▸ Task to carry out: Decide whether each statement below agrees with the career Q&A that follows. Answer yes or no for each and quote the deciding words of the Q&A exactly. 1. The writer started college at Antioch as a political science major. 2. The writer worked as a reporter for the Amherst Record. 3. The writer earned a master's degree in playwriting and then moved to New York City.

▸ Document passage:
::::

Why plays?
Around age six I ruled out Sports. In grade school (Williamstown, MA), I ruled out Math as a career choice. In high school I ruled out Beauty Queen and Quiet Good Girl Who Keeps Her Mouth Shut. In high school I was editor of the school newspaper and conducted ongoing battles with the English teacher who had the imagination of a slug. I took art and architecture classes at Williams College. I was house manager for the fledgling Williamstown Summer Theatre for three summers - sucking the magic into my beatnik, black-turtle-necked, black-eye-liner-rimmed-eye self like a hungry leach. I began college (Antioch, in Ohio) as an art major, but that just seemed like too much fun and hey, it was the 60s. Activism was living art. I switched to political science, joined S.N.C.C. and A.C.L.U., went on sit ins and protests, and learned to folk dance. After a brief stint in the Peace Corps, a side-trip into entomology and marriage, a degree from the University of Massachusetts, and two babies, I was a newspaper reporter (Amherst Record in Massachusetts). During that time I also joined N.O.W., wrote radio commercials, got back to painting, and was part of the start of Leverett Craftsmen and Artists. Divorce, second marriage and move to New Jersey. No decent newspaper to write for in northern NJ, so I went back to school for another degree and segued into my second negative-income-generating career as a fine art printmaker. I got involved in original community musicals (in Ridgewood, NJ), first designing sets and performing (can't sing on key, but apparently I was funny). Soon I began helping to write scripts for these shows and performing, writing and directing for another musical review group. I was good at this. Good and obsessed. But uptight Bergen County was stifling. I got a master's degree in playwriting and moved my base of operations to New York City. Okay, it's a third negative-income-generating career, but plays don't lay still on a page or flat on a canvas on a wall. They are color and light, words and movement, real and unreal. They are vehicles for transportation, realization and speaking out. This is my home.
Have you met a lot of famous people in the business?
A lot of good it does. I'd trade them all for one agent.
Where do you get your ideas?

::::

▸ Provided information:
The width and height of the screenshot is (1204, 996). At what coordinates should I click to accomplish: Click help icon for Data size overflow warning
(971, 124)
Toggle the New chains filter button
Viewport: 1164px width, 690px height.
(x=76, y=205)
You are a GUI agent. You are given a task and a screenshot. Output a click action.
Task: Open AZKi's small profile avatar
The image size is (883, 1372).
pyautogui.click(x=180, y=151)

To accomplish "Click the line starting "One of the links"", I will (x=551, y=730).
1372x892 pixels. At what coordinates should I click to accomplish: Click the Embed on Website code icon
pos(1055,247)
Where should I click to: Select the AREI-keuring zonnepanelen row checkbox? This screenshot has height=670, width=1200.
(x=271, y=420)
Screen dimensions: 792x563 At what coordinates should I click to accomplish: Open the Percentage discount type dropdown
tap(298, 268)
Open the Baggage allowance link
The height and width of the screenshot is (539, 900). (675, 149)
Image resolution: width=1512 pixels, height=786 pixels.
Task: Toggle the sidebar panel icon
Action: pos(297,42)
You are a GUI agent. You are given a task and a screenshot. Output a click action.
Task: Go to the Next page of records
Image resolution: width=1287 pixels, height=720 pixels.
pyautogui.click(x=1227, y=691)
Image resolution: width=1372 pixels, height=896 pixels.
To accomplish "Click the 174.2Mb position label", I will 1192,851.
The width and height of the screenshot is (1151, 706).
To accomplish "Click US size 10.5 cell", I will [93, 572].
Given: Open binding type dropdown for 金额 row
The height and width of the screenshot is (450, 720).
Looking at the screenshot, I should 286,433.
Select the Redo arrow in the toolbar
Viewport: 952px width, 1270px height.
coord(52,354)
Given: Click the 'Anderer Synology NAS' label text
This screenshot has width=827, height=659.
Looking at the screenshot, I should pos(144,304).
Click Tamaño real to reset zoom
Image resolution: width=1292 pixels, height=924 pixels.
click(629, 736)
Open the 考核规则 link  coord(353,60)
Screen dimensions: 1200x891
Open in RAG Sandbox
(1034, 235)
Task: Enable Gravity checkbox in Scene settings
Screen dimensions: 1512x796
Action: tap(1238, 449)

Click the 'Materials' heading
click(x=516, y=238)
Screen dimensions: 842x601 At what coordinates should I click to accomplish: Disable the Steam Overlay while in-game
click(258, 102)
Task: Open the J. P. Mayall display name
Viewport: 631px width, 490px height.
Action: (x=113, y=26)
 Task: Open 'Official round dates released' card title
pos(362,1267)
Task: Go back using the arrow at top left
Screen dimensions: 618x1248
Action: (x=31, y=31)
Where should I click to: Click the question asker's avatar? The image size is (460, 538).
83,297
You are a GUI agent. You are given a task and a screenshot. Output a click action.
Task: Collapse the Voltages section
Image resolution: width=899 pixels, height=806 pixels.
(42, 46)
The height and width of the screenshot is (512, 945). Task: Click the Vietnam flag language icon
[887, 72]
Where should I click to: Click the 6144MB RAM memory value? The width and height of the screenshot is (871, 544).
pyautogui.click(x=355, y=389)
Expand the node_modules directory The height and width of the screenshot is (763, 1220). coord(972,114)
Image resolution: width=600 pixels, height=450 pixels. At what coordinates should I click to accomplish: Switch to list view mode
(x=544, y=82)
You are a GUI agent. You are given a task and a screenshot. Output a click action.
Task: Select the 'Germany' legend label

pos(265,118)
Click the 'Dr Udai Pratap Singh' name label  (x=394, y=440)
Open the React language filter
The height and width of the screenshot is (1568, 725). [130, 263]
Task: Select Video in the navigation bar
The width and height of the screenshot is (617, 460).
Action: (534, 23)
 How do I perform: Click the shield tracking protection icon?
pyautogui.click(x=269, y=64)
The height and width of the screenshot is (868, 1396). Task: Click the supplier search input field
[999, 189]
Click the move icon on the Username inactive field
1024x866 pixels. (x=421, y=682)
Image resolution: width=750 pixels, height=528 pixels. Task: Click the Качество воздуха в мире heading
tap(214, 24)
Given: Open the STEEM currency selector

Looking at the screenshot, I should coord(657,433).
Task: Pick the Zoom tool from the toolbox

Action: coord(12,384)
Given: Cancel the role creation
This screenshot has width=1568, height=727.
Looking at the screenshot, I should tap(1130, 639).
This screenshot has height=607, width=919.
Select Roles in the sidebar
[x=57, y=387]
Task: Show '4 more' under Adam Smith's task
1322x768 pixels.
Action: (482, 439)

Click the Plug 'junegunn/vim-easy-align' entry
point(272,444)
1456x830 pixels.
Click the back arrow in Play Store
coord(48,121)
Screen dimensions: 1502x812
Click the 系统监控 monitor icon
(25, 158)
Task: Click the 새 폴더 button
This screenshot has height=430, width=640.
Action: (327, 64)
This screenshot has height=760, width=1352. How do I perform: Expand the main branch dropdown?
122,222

::::

▸ Task solution:
1. No: "I began college (Antioch, in Ohio) as an art major"
2. Yes: "I was a newspaper reporter (Amherst Record in Massachusetts)"
3. Yes: "I got a master's degree in playwriting and moved my base of operations to New York City."